US Equities Erase $1.1T at Open Despite Hot PMIs, Testing Risk Appetite
Severity: WARNING
Detected: 2026-06-23T14:11:01.663Z
Summary
Over $1.1 trillion in US market value was wiped out at the open around 13:44 UTC, even as June flash PMIs for manufacturing and services surprised to the upside. The combination of stronger activity data and a violent equity selloff points to rising fears of tighter-for-longer Fed policy, sector-specific stress, or a positioning unwind with global spillover risk.
Details
US markets opened sharply lower on 23 June, with more than $1.1 trillion in equity value erased at the open, according to a 13:43:59 UTC report. The drawdown hit just minutes before and after a run of stronger‑than‑expected US PMI figures, creating a jarring disconnect between macro data and price action that will immediately feed into global risk sentiment and policy expectations.

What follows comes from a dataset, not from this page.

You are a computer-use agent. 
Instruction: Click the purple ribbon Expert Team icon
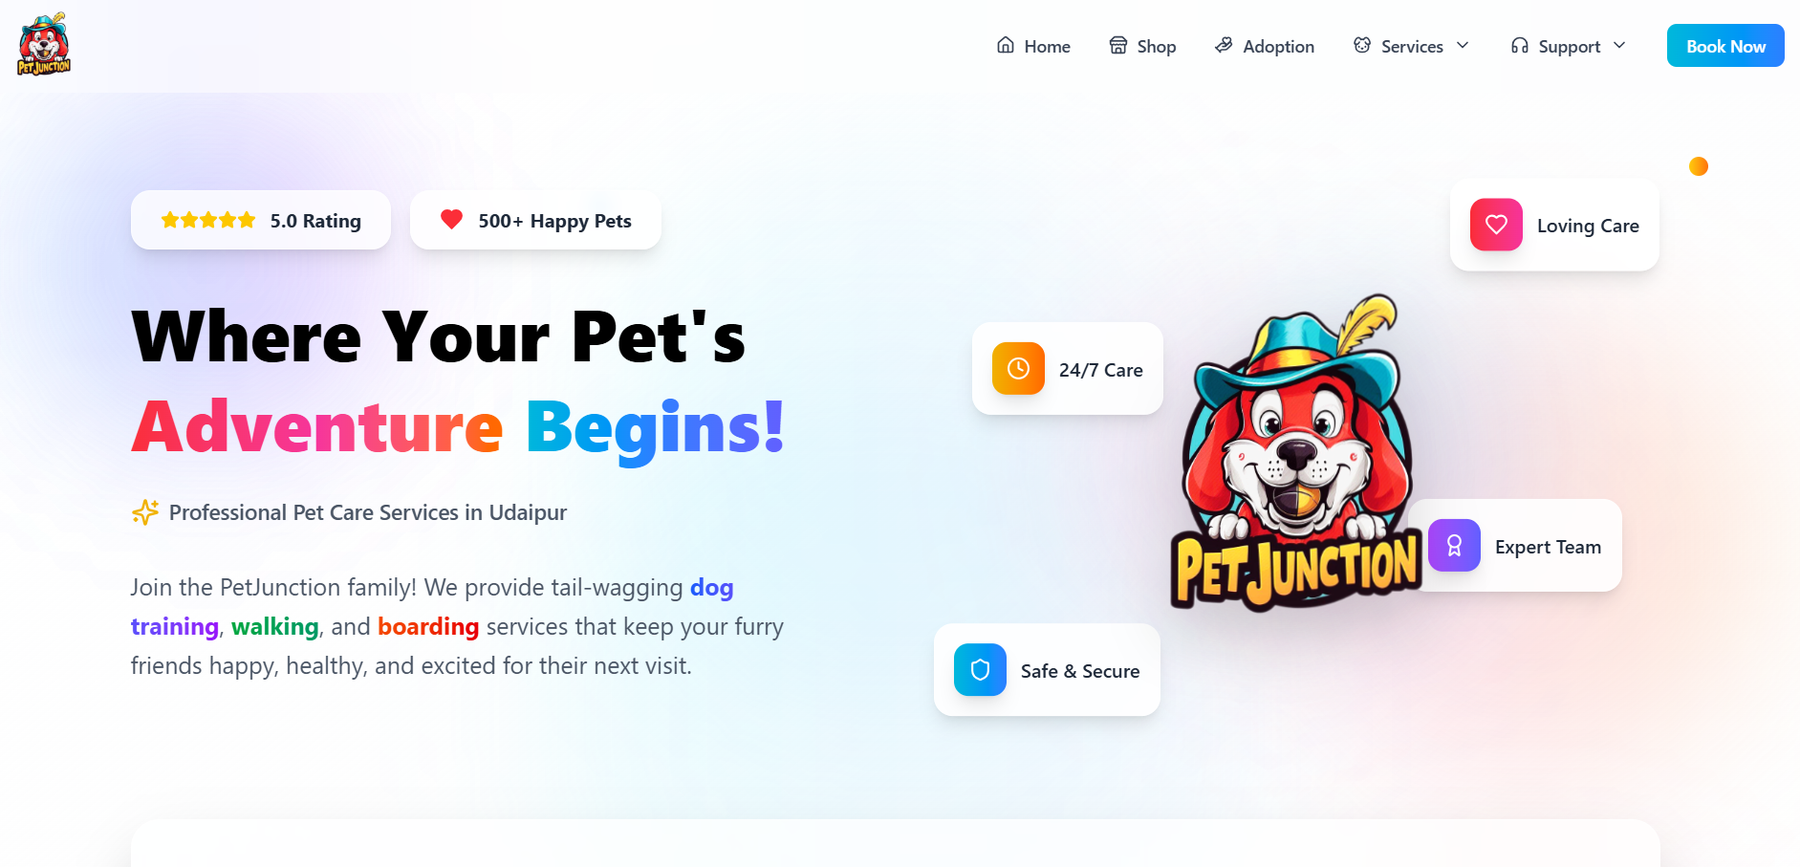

Between 13:45 and 13:47 UTC, flash June PMIs from S&P Global showed US manufacturing at 55.7 (vs 54.6 forecast), services at 55.7 (vs 54.6 expected), and the composite at 52.2 (up from 51.5). Those prints signal an expansionary US economy running hotter than consensus. Under normal conditions, such data would support earnings expectations and cyclicals. Instead, the market response at the open has been aggressively negative, pointing traders and policymakers toward tightening financial conditions, not growth optimism.

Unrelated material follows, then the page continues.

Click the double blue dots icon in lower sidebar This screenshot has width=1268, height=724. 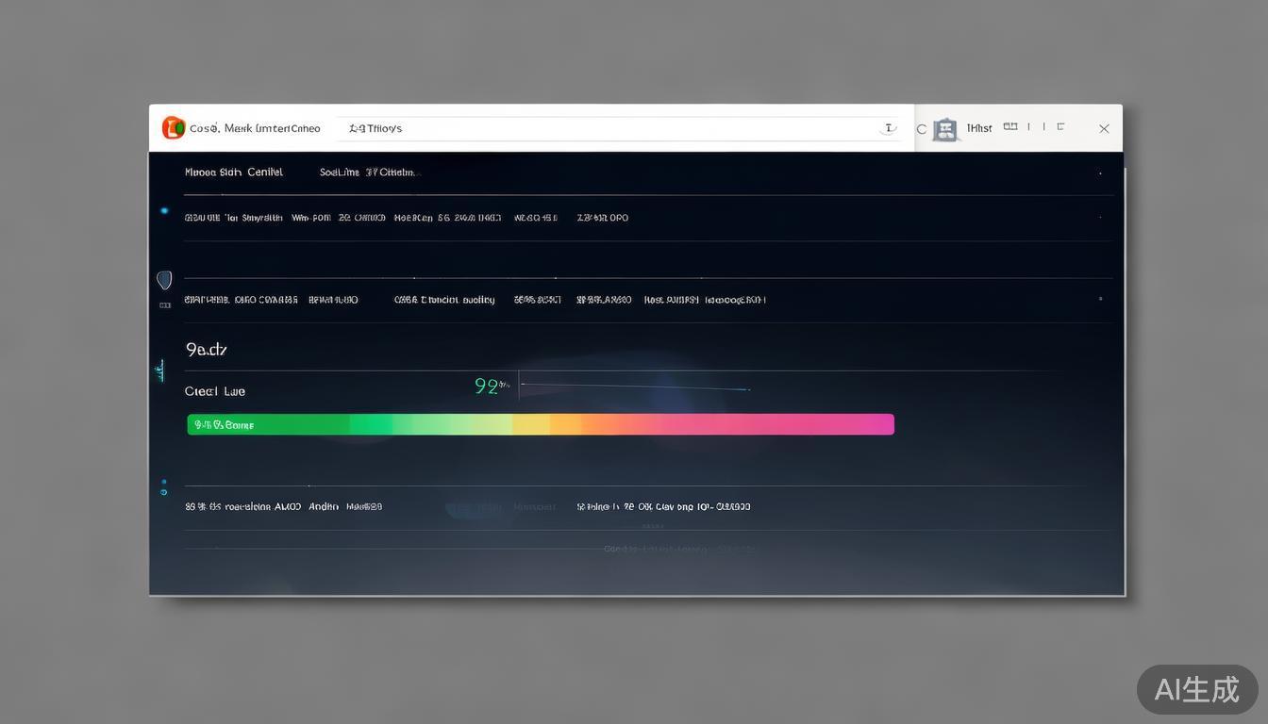(x=164, y=487)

The immediate human and institutional stakes sit with US households’ retirement portfolios, highly leveraged funds, and global asset managers that are benchmarked to US indices. A trillion‑dollar hit at the bell can trigger margin calls, redemptions, and risk‑parity or vol‑targeting deleveraging. Retail traders exposed to high‑beta tech and private‑market proxies are especially vulnerable, underscored by a separate report at 13:41 UTC that SpaceX stock has fallen below its $150 debut price, knocking its market cap under $2 trillion. That reversal in a flagship private‑to‑public transition could chill risk appetite across late‑stage venture and growth equity.

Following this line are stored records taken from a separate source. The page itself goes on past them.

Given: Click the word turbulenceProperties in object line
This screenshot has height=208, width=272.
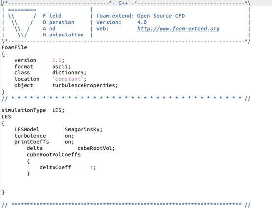Looking at the screenshot, I should click(x=83, y=85).
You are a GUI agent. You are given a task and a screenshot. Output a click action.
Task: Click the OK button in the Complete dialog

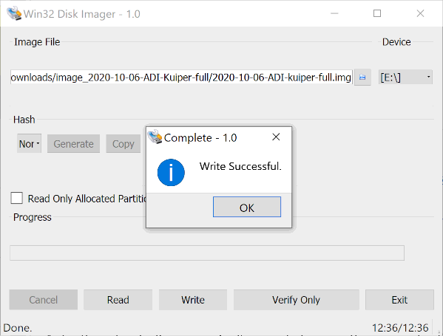coord(246,207)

From a macro‑policy perspective, the stronger PMIs will be read in central bank rooms as evidence that US demand remains resilient. That supports a higher‑for‑longer Fed narrative and keeps the door open to additional tightening if inflation proves sticky. For fixed‑income desks, the combination of hot data and an equity slump raises the risk of a bear‑steepening move in Treasuries: long yields may rise as traders price less easing, while shorter‑dated yields remain pinned by policy expectations. The dollar could find renewed support, adding pressure on emerging‑market currencies and dollar‑funded carry trades.
Sector‑wise, investors will be looking for whether the $1.1 trillion evaporation is broad‑based, or concentrated in megacap tech, AI, and space/defense names linked to SpaceX. A tech‑led rout would hit global supply chains tied to semiconductors, cloud, and satellite infrastructure, while a broader de‑risking would widen credit spreads, especially in high yield and leveraged loans.
In the next 24–48 hours, watch for: (1) intraday recovery or further deterioration in US indices and volatility gauges; (2) moves in 2‑year and 10‑year Treasury yields as the market reprices the Fed path; (3) dollar strength versus high‑beta EM FX; and (4) any sign that the SpaceX slide is triggering repricing in other privately originated, high‑valuation listings. A sustained equity selloff against stronger activity data would signal that monetary tightening and valuation stress, not growth fears, are now the dominant risk driver.
MARKET IMPACT ASSESSMENT: Risk-off tone in US equities with a $1.1T drawdown could bleed into global stocks, credit spreads, and EM flows, while hotter PMIs reinforce a ‘no imminent cut’ or even ‘higher-for-longer’ Fed narrative, supporting the dollar and pressuring duration-sensitive assets and commodities. Tech/AI and private-market proxies may be under particular scrutiny given the SpaceX move.